Prime Minister Ehud Olmert hailed a new peace initiative from Arab states as representing a "revolutionary change" but repeated Israel's opposition to any return of Palestinian refugees in a series of newspaper interviews published Friday.
Olmert told the Haaretz daily that the peace plan announced at the Arab League summit in Riyadh, Saudi Arabia, this week showed that many Arab states realized they "may have been wrong to think that Israel is the world's greatest problem." This, Olmert said, marked a "revolutionary change in outlook."
The Arab plan, spearheaded by Saudi Arabia, calls for full recognition of Israel by the Arab world in return for an Israeli withdrawal to the 1967 borders and a "just solution" for Palestinian refugees who lost their homes inside Israel in 1948 and 1949.
Israel rejects a full withdrawal, hoping to hang on to several settlement blocs in the West Bank. It has also ruled out the possibility of a refugee return, because an influx of refugees and their millions of descendants would mean the end of Israel as a Jewish state.
In another interview published Friday in the English-language daily The Jerusalem Post, Olmert reiterated this opposition, calling a refugee return "out of the question."

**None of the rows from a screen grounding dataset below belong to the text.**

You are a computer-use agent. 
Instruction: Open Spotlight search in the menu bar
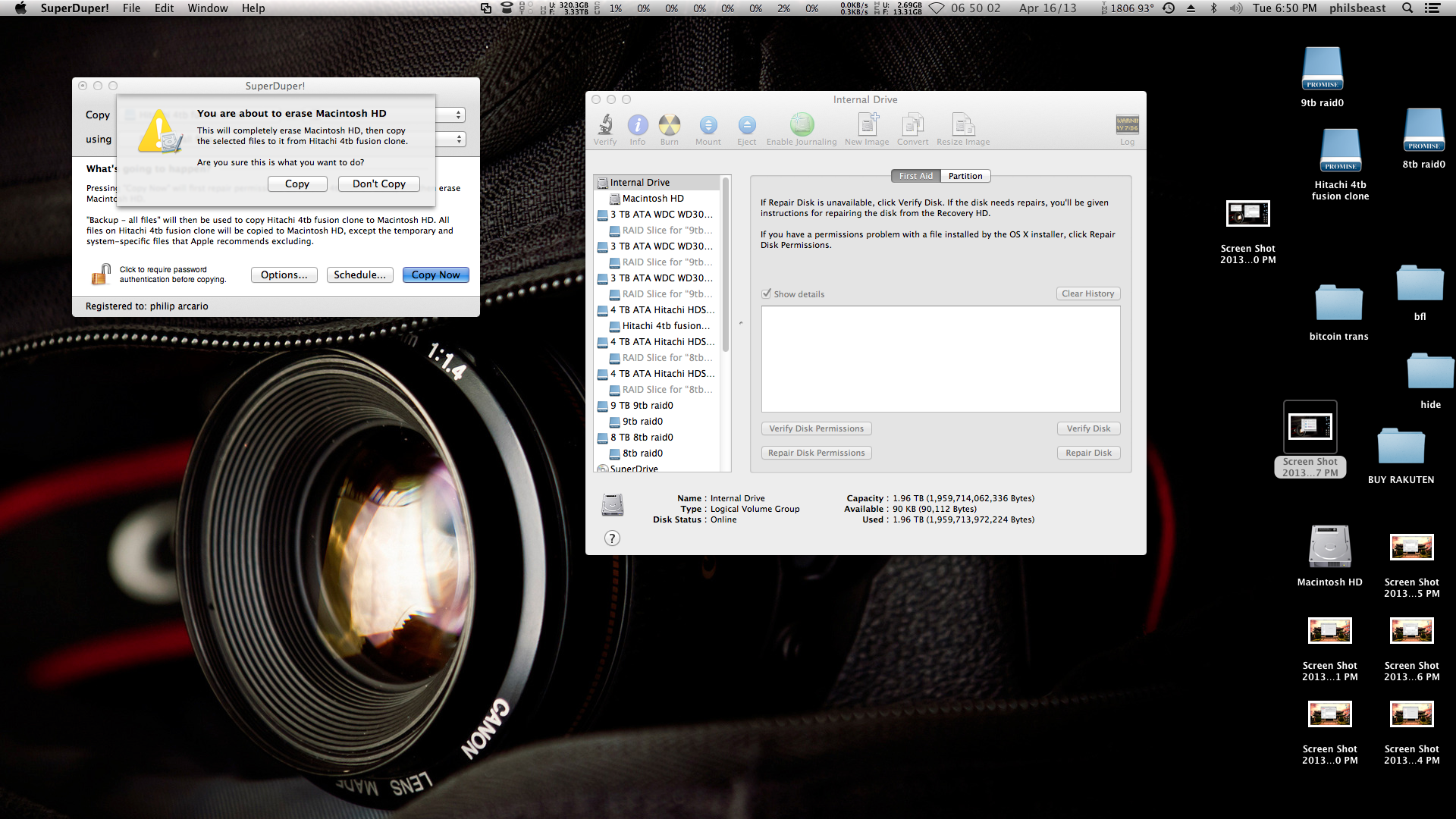pos(1407,8)
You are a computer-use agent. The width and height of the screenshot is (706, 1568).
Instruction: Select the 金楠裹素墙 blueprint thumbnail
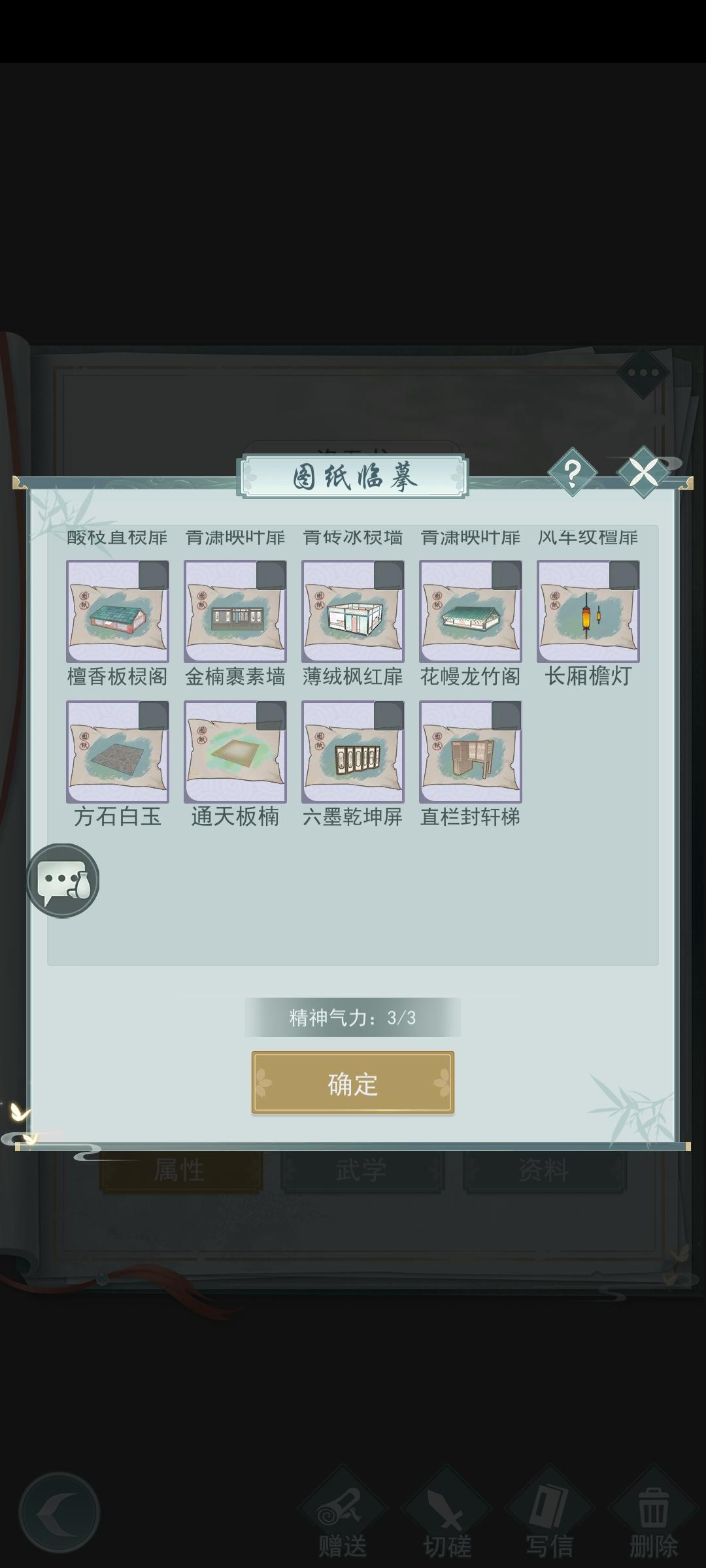pyautogui.click(x=235, y=612)

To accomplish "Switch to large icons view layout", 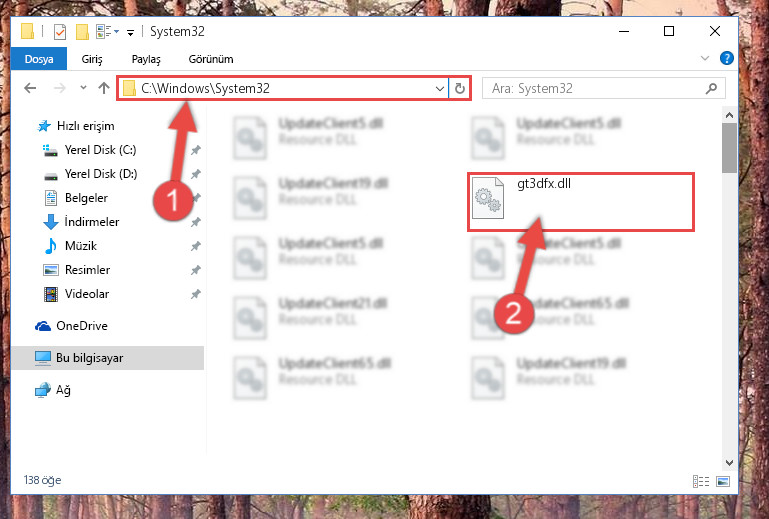I will [x=723, y=481].
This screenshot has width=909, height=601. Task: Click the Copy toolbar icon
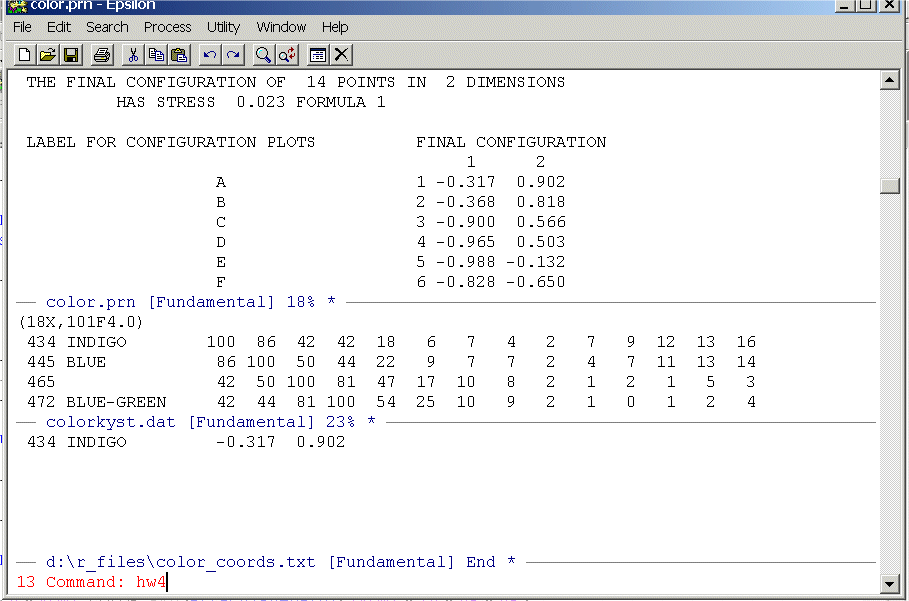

"I'll never accept a solution that is based on their return to Israel, any number," Olmert said.
Olmert told the daily Yediot Ahronot that there is "a real chance that within five years Israel will be able to reach an inclusive peace deal with its enemies."
"Things are happening that haven't happened in the past, and they're ripening. We have to know how to take advantage of this opportunity," Olmert told the paper.